Ровно по прошествии этого часа его терпение подошло к концу, и пристально наблюдавший за ним Тед провозгласил, что устал и хочет домой. Альбус поперхнулся джином и воззрился на Теда сумасшедшими глазами. Похоже, действительно не знал, хотя его брат и сестра давно были в курсе. А может, дело в том, что они были ближе к Гарри и к самому Теду, да и к жизни семьи в целом, чем отпочковавшийся Альбус, поселившийся на другом краю города и уже озабоченный собственным ребёнком и роднёй жены.

Как бы там ни было, они с Северусом ушли вместе. Уже приняв душ, Тед залез под одеяло, приобнял любовника и попытался нащупать пальцами ног его вечно мёрзнущие ступни. Сев позволил себя отогреть и, когда они уже засыпали, изрёк:

— Закопать покойника не значит бороться против смерти. Но покойников нужно закапывать — и я их закапываю.*

Тед не имел ни малейшего понятия, где тот брал подобные фразы. Зато знал, что скрывается под всем этим фасадом из ядовитого плюща и мраморных статуй, исполненных величия и высокомерия. За все этим был человек, однажды обронивший неожиданно горькое: «Не могу выносить полноформатного семейного уюта». В этом признании было больше, чем Тед мог высказать за один вечер.

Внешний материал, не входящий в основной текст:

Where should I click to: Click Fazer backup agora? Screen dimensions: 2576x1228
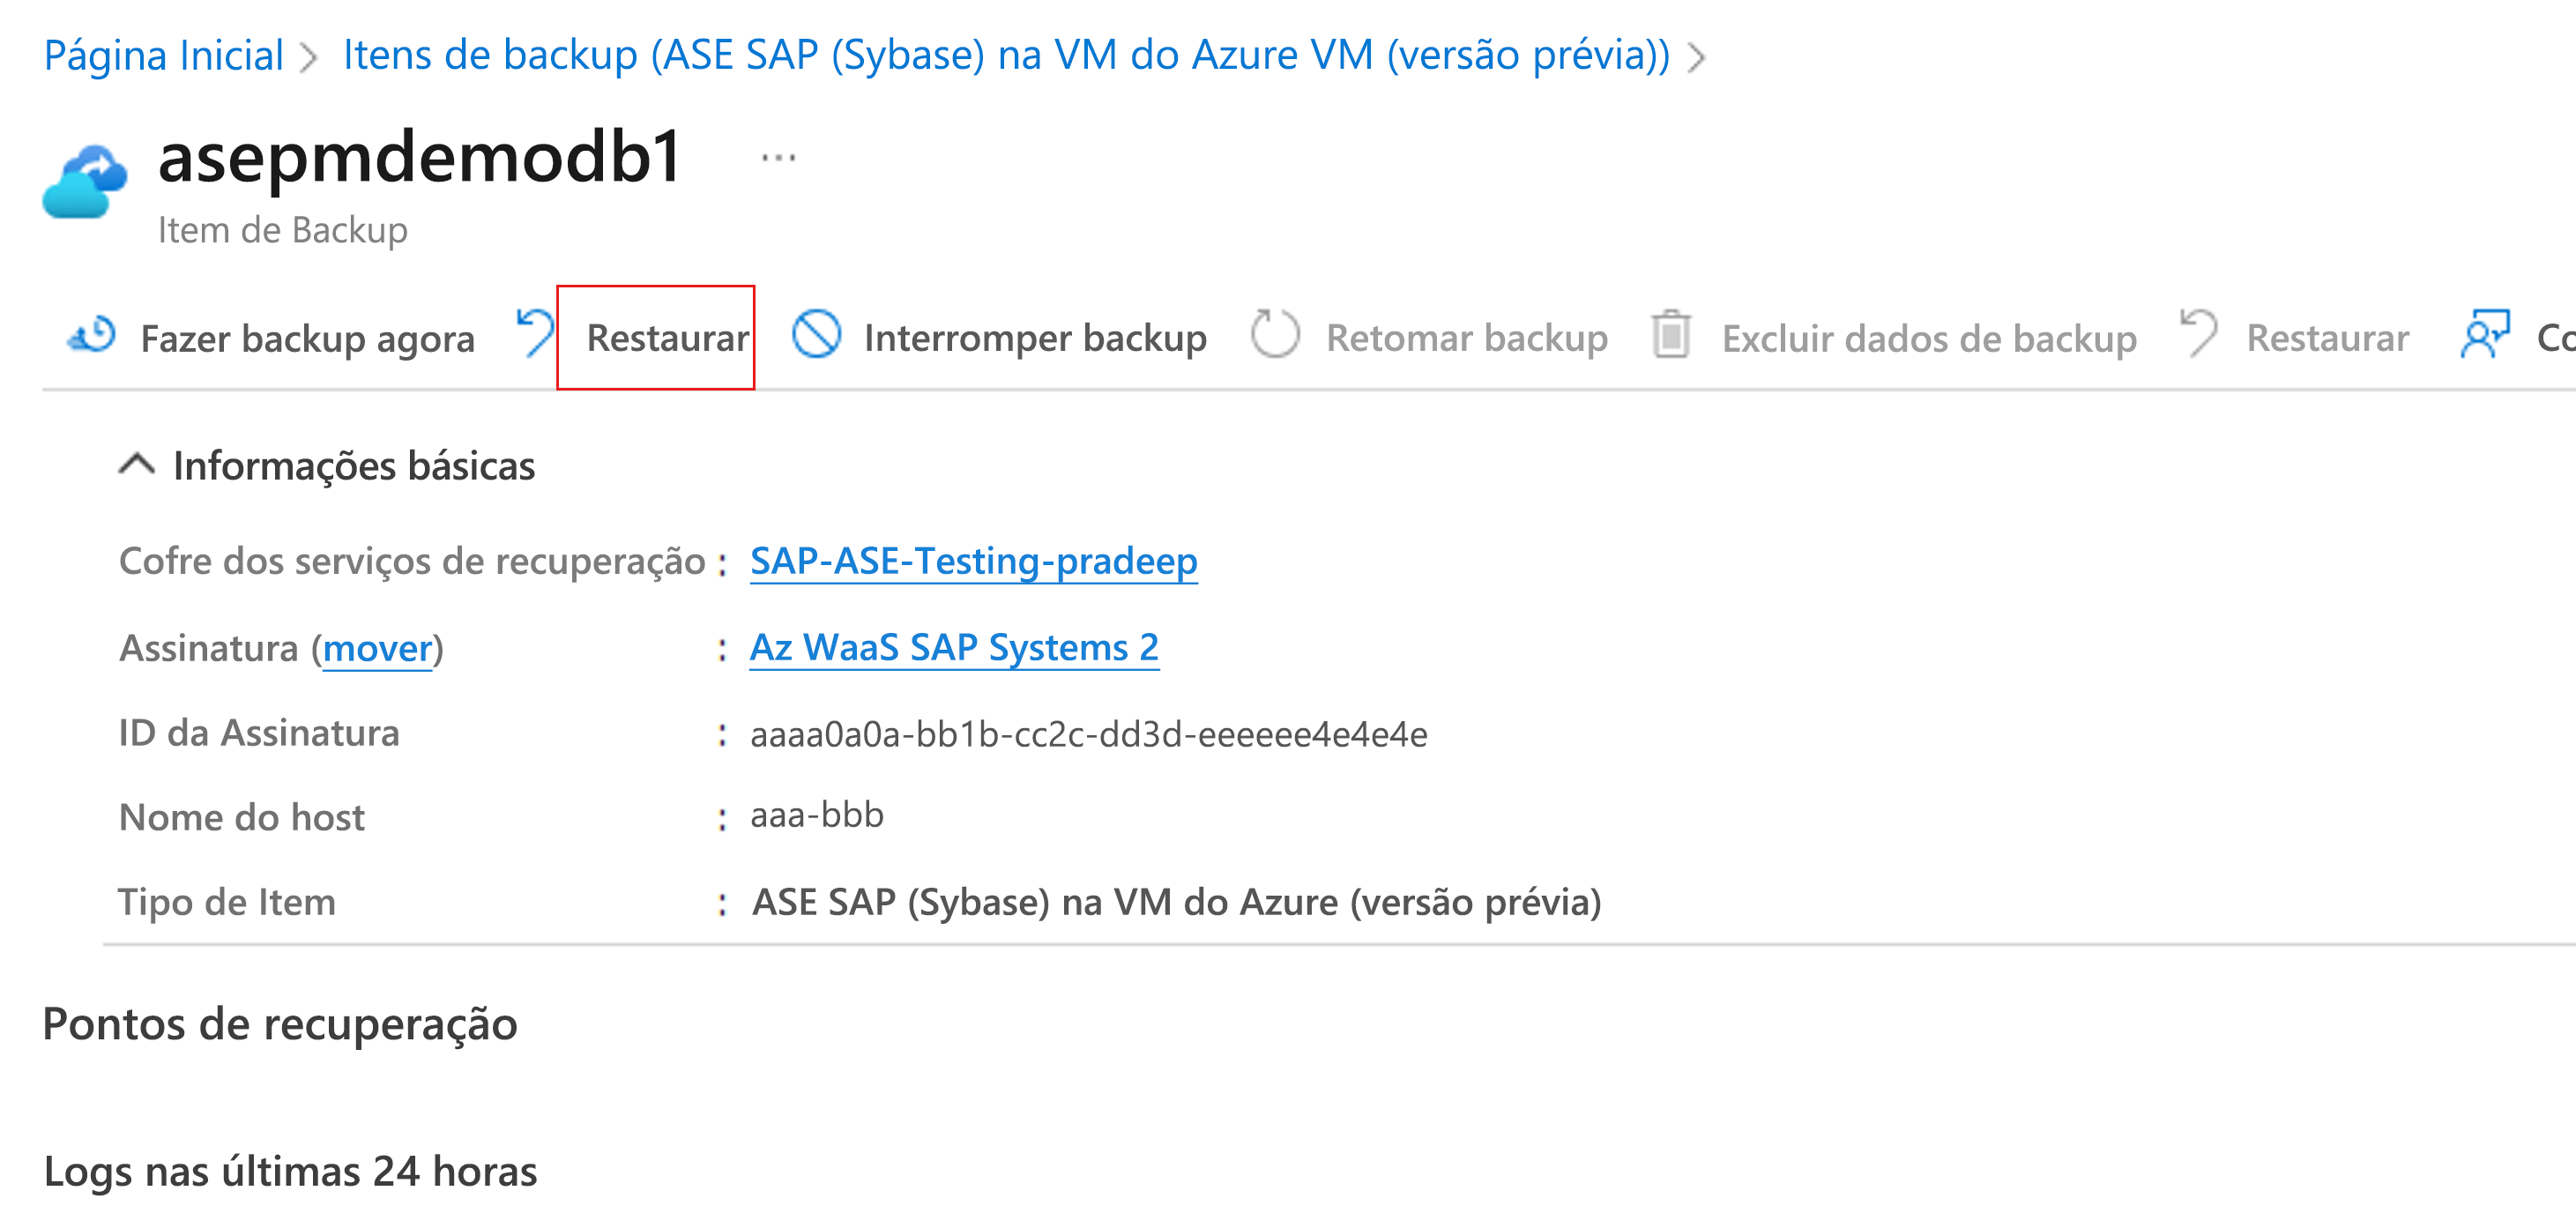pos(307,339)
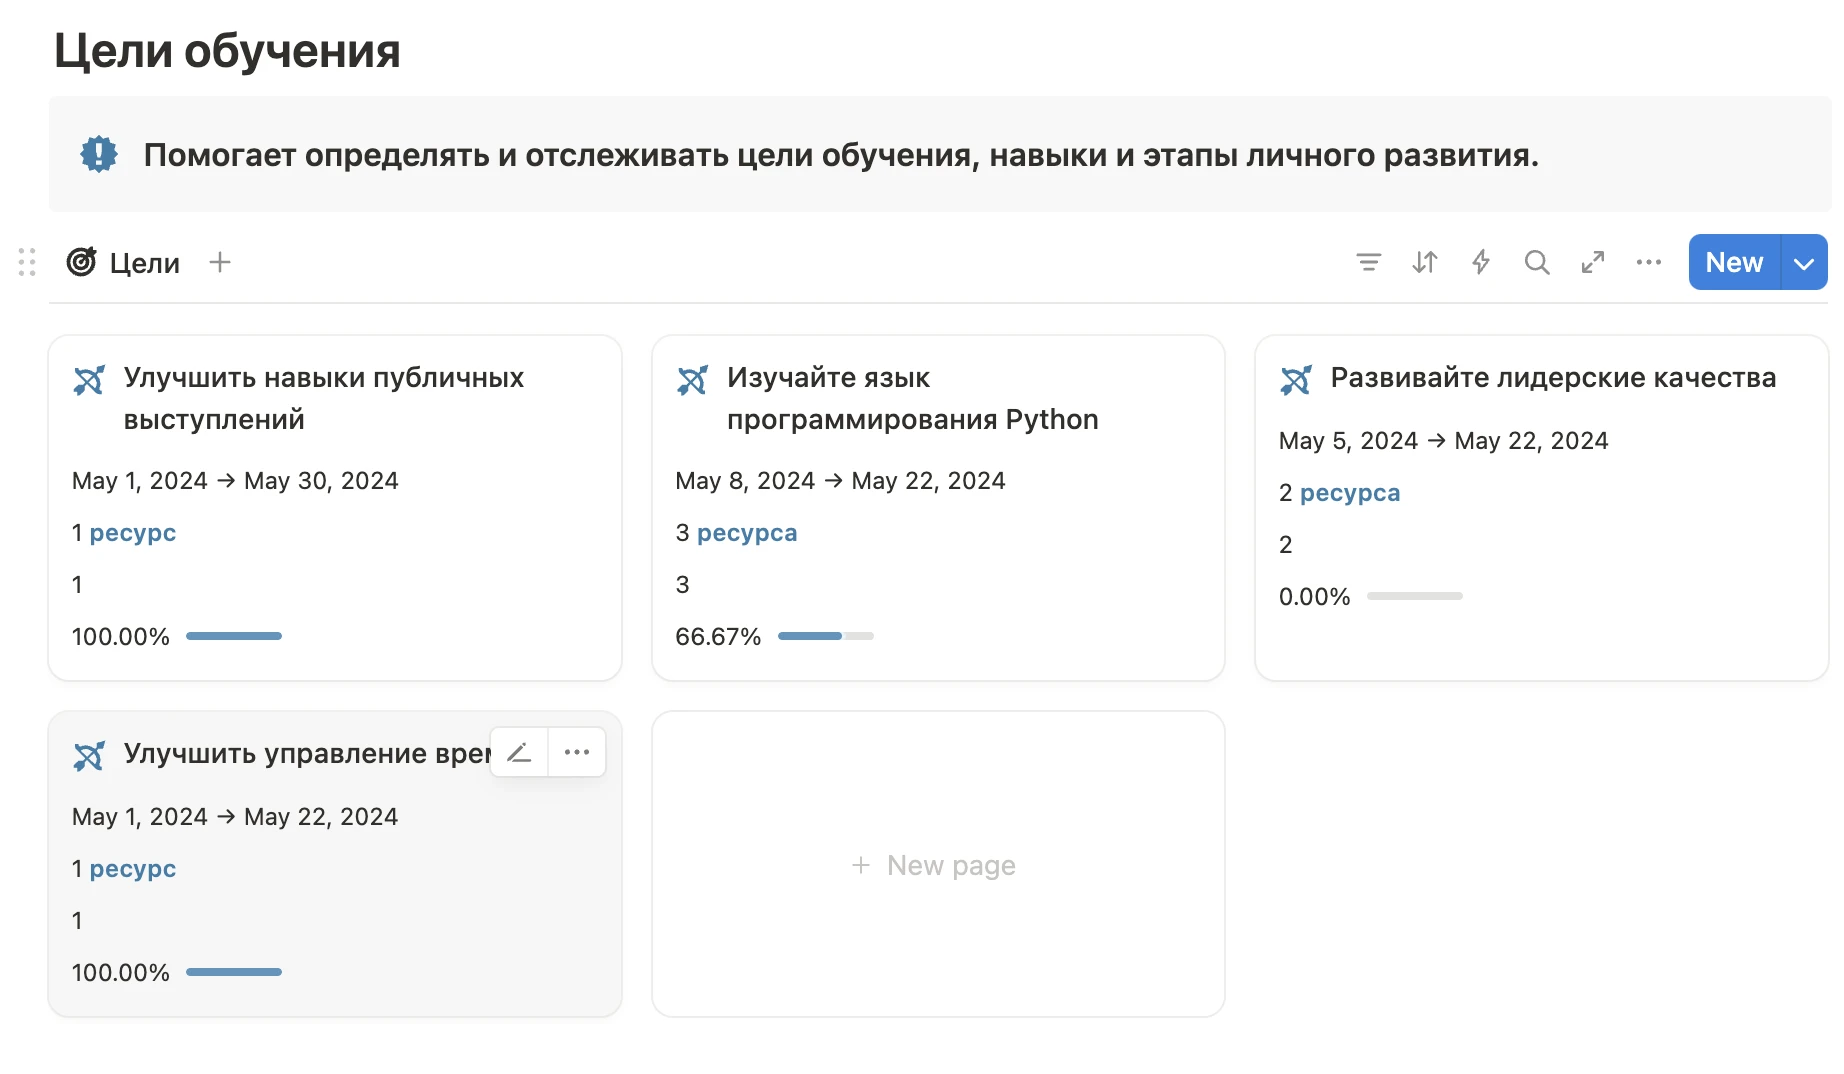Click the callout exclamation badge icon
The height and width of the screenshot is (1074, 1844).
click(x=98, y=154)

— Я хочу пройти медицинское обследование.

Северус поднял голову от вазочки с орехами. По тому, как медленно он опустил руку на столешницу, Тед понял: его слушают со всем возможным вниманием. И весьма обеспокоенно.

Послеполуденное, ленивое настроение, висевшее в доме, улетучилось, уступая место вопросительной сосредоточенности.

— Всё в порядке, просто... у меня третья положительная.

Как будто это что-то объясняло. Тед зарылся пальцами в волосы, наверняка приводя их в ещё больший беспорядок. Северус молча наблюдал, опираясь предплечьями о край стола. Что-то в его позе было неправильным, слишком зажатым и напряжённым. Тед обошёл разделявший их обеденный стол, знаком попросил любовника немного от него отодвинуться и уселся на столешницу, расставив ноги по обе стороны усмехнувшегося подобной наглости Северуса.

— Таких, как я, — пятнадцать процентов. Даже меньше. И... Мне никогда не переливали кровь, я не болел гепатитом и хочу быть возможным донором. Органов и тканей.

Тед запнулся. Отхлынувшая от лица Северуса кровь мгновенно вернулась на законное место, оборачиваясь румянцем на скулах. По бокам от бёдер Теда крупные ладони со скрипом сжались в кулаки.

— С ума сошёл? — прошелестел Сев едва слышно. Тонкие ноздри раздувались, а Тед заворожённо наблюдал за тем, как любимый человек утихомиривает бурю в груди. Как разжимаются кулаки, как через минуту светлеет напряжённое лицо, а в глазах рождается понимание и горечь: — Твоей матери всё равно не одобрили бы трансплантацию.

Спустя почти тридцать лет после смерти Нимфадоры это всё ещё больно слышать. Северус об этом знает, поэтому тёплые руки ложатся на плечи Теда, привлекая к себе, успокаивая. Как будто Тед — ребёнок и не знает, что никакой комитет не разрешит пересадку сердца, лёгких и печени наркоманке, безуспешно пытавшейся завязать с несколькими зависимостями.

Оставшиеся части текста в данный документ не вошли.